Gastroesophageal reflux disease is often diagnosed simply by finding no improvement in heartburn symptoms in response to lifestyle changes and acid reflux medication.

Gastroenterologists may also arrange the following investigations:

  • Endoscopy (camera imaging)
  • Biopsy (taking a tissue sample for laboratory analysis)
  • Barium X-ray (imaging the esophagus, stomach and upper duodenum after swallowing the chalky liquid)
  • Esophageal manometry (pressure measurement of the esophagus)
  • Impedance monitoring (measuring rate of fluid movement along the esophagus)
  • pH monitoring (acidity testing).

Are You Suffering a Drug Side Effect?

Besides these underlying conditions, please beware that certain prescription and over-the-counter (OTC) medications can also cause heartburn. Common culprits include anxiety medications and antidepressants, antibiotics, blood pressure medications, nitroglycerin, osteoporosis drugs, and pain relievers.

If your heartburn is caused by a medication you’re taking, the answer is, of course, to address what, when, and how you’re taking that drug. Please do not make the mistake of simply adding yet another drug to counteract this side effect. WebMD4 offers a number of helpful tips for how to address drug-induced heartburn, such as:

  • Avoid taking more than the recommended or prescribed dose
  • Some medications are best taken on an empty stomach, while others are less likely to cause side effects like heartburn when taken with a meal. Check the label for instructions, or ask your doctor or pharmacist for advise on when and how to take your medication
  • Ask your doctor or pharmacist to review ALL the medications and supplements you’re taking to see if one or more of them cause heartburn.
  • Changing the dose or switching to another medication may be advisable to ease your heartburn. Some drugs may be available in cream form rather than a pill, which would be far less likely to cause heartburn
  • Avoid laying down right after taking your medication
  • Drink some ginger tea

Treatment and prevention of Gastroesophageal Reflux Disease

The main treatment option for people who repeatedly experience acid reflux in gastroesophageal reflux disease is a class of drugs known as proton-pump inhibitors (PPIs for short).

The mode of action of proton-pump inhibitors is to reduce the damage caused by acid reflux by reducing the acidity of the stomach’s secretions – by blocking some of the acid production.12

Here is the full list of proton-pump inhibitors available on prescription in the US (brand names given followed by generic names, 2014):

  • Aciphex (rabeprazole)
  • Dexilant (dexlansoprazole)
  • Nexium (esomeprazole)
  • Prevacid (lansoprazole)
  • Prilosec (omeprazole; also available in pharmacies without prescription)
  • Protonix (pantoprazole)
  • Zegerid (immediate-release omeprazole with sodium bicarbonate).

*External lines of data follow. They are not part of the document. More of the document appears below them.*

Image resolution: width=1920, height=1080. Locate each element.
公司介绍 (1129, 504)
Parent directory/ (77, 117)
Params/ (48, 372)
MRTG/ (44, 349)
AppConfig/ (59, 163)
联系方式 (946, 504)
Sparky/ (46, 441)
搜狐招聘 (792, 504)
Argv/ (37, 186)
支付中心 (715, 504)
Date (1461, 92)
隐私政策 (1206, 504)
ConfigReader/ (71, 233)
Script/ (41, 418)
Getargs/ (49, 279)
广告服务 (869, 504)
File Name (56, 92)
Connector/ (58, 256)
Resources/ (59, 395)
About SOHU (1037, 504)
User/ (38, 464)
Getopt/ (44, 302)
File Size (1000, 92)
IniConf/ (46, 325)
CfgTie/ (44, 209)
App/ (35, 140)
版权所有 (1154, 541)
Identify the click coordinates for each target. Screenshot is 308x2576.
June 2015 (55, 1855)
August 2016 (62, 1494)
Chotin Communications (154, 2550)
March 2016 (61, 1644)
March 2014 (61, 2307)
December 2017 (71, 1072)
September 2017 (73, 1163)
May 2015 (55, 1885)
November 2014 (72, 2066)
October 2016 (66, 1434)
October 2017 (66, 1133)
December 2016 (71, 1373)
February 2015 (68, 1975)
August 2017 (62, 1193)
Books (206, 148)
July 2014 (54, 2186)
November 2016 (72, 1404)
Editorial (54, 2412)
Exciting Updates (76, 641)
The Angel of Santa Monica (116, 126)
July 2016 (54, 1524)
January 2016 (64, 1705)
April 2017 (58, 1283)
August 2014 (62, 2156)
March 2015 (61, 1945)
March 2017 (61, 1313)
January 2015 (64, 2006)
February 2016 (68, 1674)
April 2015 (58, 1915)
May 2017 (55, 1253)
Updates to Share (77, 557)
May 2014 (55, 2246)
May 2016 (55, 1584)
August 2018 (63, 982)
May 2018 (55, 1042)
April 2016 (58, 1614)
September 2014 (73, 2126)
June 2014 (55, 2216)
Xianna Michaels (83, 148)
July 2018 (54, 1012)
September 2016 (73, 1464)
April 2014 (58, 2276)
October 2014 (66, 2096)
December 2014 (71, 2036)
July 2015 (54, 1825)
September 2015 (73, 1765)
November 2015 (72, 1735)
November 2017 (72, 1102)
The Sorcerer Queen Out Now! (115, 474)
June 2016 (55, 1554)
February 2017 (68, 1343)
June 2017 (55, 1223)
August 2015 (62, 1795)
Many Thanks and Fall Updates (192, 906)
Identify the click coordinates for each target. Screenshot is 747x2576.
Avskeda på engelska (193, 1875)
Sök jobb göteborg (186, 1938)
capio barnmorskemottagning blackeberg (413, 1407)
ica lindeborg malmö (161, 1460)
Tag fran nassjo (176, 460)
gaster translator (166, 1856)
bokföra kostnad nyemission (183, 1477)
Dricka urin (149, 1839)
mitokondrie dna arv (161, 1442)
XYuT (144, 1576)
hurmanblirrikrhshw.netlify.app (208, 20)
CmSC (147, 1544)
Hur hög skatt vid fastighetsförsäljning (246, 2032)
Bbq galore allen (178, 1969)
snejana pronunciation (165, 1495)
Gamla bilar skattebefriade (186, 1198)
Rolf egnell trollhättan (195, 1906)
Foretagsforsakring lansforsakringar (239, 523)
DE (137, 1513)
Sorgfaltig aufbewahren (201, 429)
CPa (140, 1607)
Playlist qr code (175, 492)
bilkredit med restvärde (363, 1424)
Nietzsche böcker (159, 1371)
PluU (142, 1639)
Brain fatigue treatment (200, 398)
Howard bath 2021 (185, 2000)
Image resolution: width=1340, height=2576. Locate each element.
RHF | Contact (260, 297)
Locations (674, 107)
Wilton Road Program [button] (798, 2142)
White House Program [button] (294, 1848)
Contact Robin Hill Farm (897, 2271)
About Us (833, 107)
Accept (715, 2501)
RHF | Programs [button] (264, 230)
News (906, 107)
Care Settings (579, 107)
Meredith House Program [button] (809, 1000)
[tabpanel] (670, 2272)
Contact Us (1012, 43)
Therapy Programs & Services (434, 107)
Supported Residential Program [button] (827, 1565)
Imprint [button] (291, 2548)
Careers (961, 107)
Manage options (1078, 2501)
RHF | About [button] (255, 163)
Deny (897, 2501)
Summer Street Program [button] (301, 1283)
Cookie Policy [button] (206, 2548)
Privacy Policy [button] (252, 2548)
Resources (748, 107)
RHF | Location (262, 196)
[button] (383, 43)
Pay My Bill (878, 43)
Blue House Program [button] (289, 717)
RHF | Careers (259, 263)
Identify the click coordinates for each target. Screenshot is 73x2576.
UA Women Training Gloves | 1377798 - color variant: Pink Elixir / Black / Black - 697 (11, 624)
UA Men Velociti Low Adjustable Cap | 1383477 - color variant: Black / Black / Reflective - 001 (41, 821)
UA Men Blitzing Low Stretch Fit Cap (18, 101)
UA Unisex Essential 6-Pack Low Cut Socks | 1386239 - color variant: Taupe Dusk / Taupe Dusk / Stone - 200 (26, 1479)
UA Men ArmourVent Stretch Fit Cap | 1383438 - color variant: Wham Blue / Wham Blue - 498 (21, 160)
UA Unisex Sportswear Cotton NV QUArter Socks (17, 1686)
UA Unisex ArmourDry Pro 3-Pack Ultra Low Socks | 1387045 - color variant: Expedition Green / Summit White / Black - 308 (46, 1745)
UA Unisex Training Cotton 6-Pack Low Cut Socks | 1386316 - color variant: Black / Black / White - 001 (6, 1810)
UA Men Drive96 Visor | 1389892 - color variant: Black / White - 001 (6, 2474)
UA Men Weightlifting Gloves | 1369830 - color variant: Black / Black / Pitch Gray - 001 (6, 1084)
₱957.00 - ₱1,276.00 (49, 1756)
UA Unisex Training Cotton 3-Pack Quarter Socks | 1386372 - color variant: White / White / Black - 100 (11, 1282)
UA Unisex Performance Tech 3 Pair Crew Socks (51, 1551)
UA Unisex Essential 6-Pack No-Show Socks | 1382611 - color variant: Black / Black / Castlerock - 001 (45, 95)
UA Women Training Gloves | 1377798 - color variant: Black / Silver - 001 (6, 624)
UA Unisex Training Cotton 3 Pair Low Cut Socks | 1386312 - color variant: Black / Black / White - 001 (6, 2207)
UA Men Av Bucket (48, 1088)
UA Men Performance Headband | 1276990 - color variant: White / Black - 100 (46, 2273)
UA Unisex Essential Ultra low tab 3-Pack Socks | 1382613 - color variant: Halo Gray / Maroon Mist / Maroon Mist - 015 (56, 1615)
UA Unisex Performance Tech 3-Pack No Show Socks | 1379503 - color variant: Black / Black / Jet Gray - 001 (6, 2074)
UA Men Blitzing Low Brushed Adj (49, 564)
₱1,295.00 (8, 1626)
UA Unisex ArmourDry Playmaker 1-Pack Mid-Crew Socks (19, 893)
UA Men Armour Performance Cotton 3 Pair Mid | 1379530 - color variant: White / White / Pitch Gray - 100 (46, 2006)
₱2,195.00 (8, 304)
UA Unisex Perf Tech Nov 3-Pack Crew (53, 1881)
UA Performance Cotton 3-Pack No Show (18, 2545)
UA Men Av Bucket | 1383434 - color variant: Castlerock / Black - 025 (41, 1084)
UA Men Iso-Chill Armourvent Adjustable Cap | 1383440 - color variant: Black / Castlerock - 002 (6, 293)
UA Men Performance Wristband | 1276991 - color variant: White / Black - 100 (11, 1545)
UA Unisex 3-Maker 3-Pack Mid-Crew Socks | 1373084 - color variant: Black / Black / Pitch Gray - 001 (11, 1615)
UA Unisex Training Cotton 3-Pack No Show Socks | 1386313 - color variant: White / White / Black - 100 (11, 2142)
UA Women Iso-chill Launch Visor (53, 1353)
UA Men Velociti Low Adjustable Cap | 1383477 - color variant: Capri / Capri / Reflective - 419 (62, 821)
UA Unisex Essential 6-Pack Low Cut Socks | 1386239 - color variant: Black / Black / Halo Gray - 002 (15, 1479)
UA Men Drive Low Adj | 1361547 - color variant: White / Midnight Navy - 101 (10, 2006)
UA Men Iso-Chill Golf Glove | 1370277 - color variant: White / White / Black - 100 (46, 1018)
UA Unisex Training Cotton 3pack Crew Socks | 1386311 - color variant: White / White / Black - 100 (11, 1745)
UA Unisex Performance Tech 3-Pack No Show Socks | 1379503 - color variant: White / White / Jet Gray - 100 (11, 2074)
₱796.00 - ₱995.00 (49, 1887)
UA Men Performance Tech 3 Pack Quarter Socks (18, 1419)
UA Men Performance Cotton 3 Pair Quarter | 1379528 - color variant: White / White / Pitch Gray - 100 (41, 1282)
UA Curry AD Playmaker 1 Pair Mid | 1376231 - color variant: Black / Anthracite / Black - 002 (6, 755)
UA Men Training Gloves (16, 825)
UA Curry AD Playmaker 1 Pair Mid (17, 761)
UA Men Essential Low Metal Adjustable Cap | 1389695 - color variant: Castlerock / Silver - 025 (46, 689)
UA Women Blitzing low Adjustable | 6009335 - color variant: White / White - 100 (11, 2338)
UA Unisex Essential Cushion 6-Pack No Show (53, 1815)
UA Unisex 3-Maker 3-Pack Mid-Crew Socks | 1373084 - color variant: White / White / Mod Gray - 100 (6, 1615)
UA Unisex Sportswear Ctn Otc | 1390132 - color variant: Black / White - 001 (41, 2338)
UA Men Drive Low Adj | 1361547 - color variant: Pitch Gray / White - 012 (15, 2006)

Proton-pump inhibitors are generally safe and effective, but like any prescription drug, they are not appropriate for all people with reflux disease and can cause side-effects.

They are blockbuster drugs – prescribed to millions and earning huge sums for pharmaceutical firms because of their common use.

Proton-pump inhibitors have superseded earlier drug therapies that were used for gastroesophageal reflux disease – H2 blockers (also known as H2-receptor antagonists). These were the first blockbuster drugs of modern medicine – Zantac (ranitidine), for example, was the drug that caused GlaxoSmithKline to soar into the top of the league of the pharmaceutical giants.